#### Your task:
Make an exact copy of the entries below, with all images left out.

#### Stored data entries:
*****

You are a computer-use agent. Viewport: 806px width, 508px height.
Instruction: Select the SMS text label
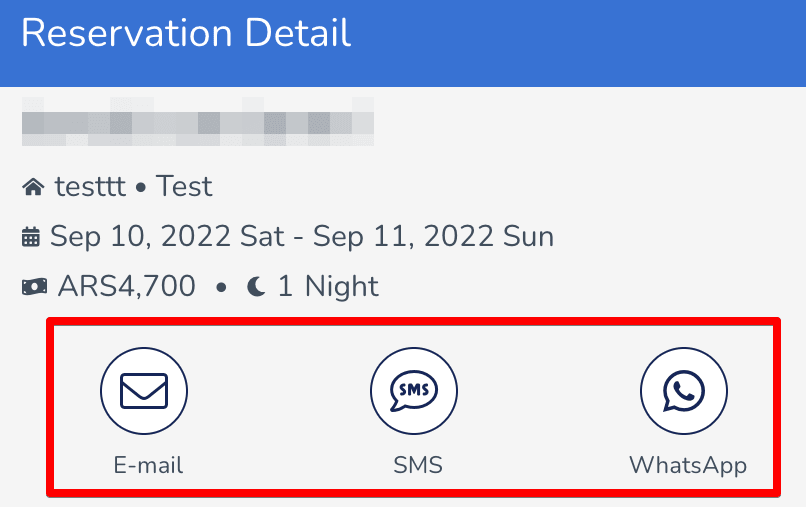418,465
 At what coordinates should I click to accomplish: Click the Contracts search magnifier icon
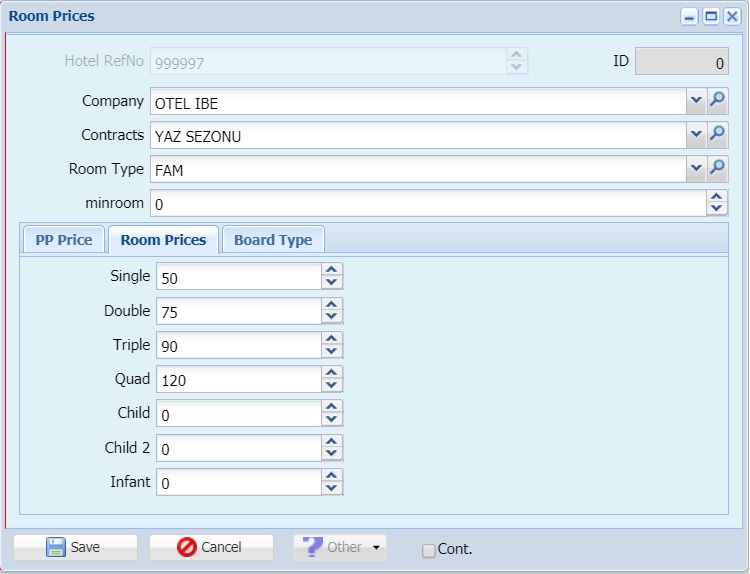pyautogui.click(x=717, y=134)
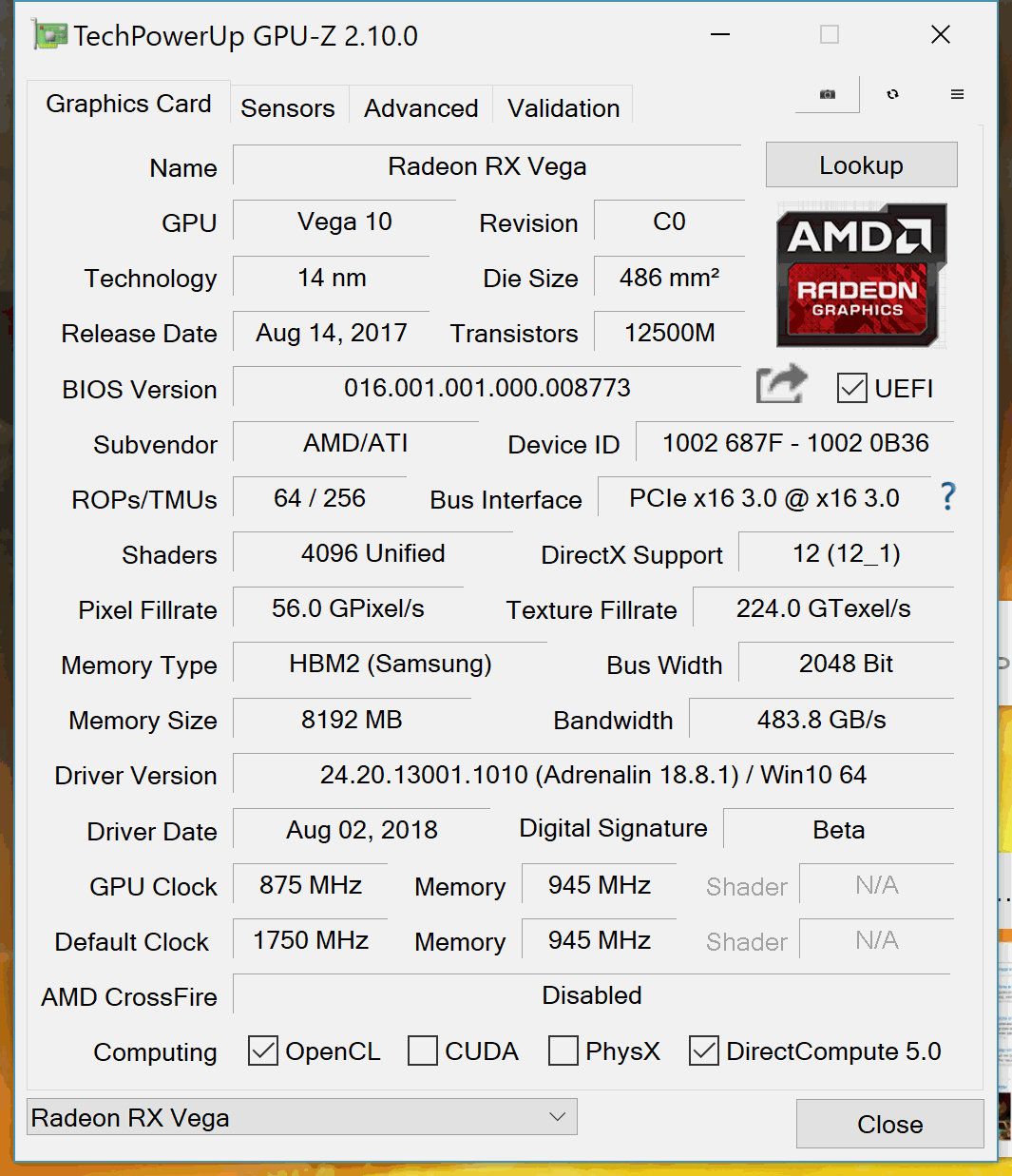Click the Driver Version text field

coord(592,775)
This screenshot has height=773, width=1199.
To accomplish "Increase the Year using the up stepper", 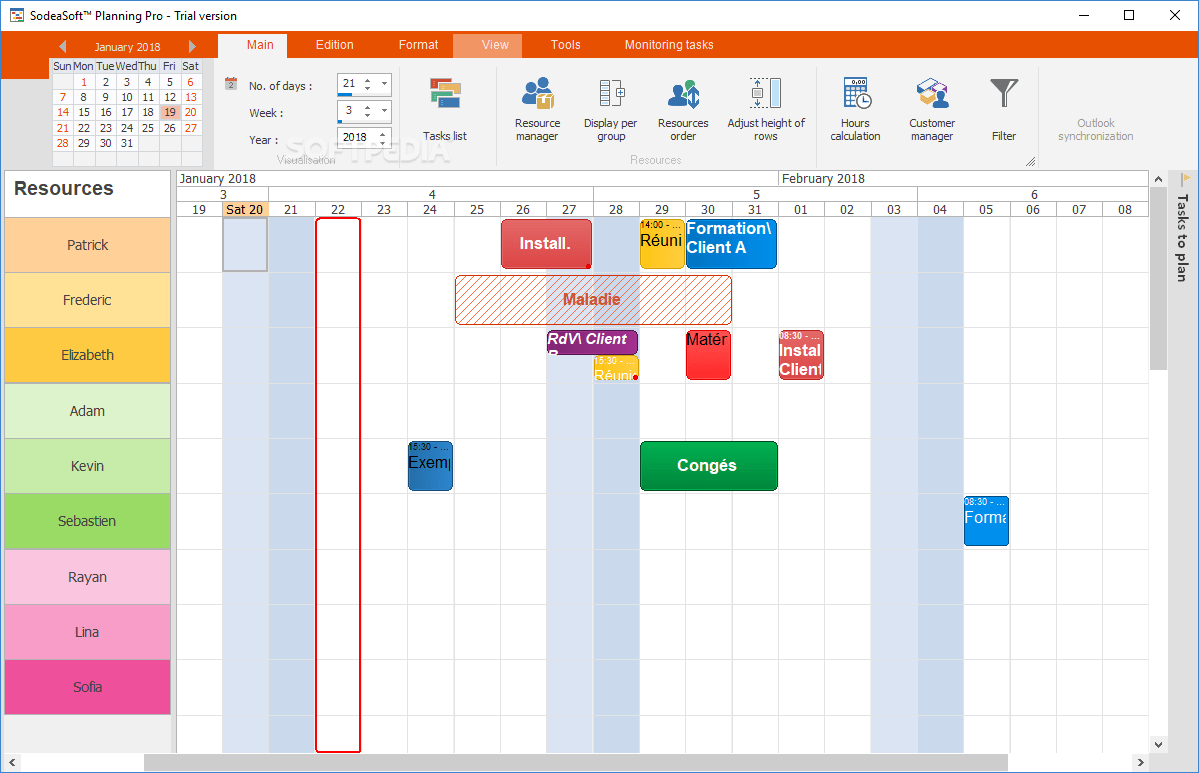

*****

#### Reply:
You are a computer-use agent. Viewport: 806px width, 508px height.
Instruction: Select the SMS text label
418,465
 At what coordinates should I click to accomplish: Click the Contracts search magnifier icon
pyautogui.click(x=717, y=134)
Click the Driver Version text field

coord(592,775)
This screenshot has height=773, width=1199.
To accomplish "Increase the Year using the up stepper", 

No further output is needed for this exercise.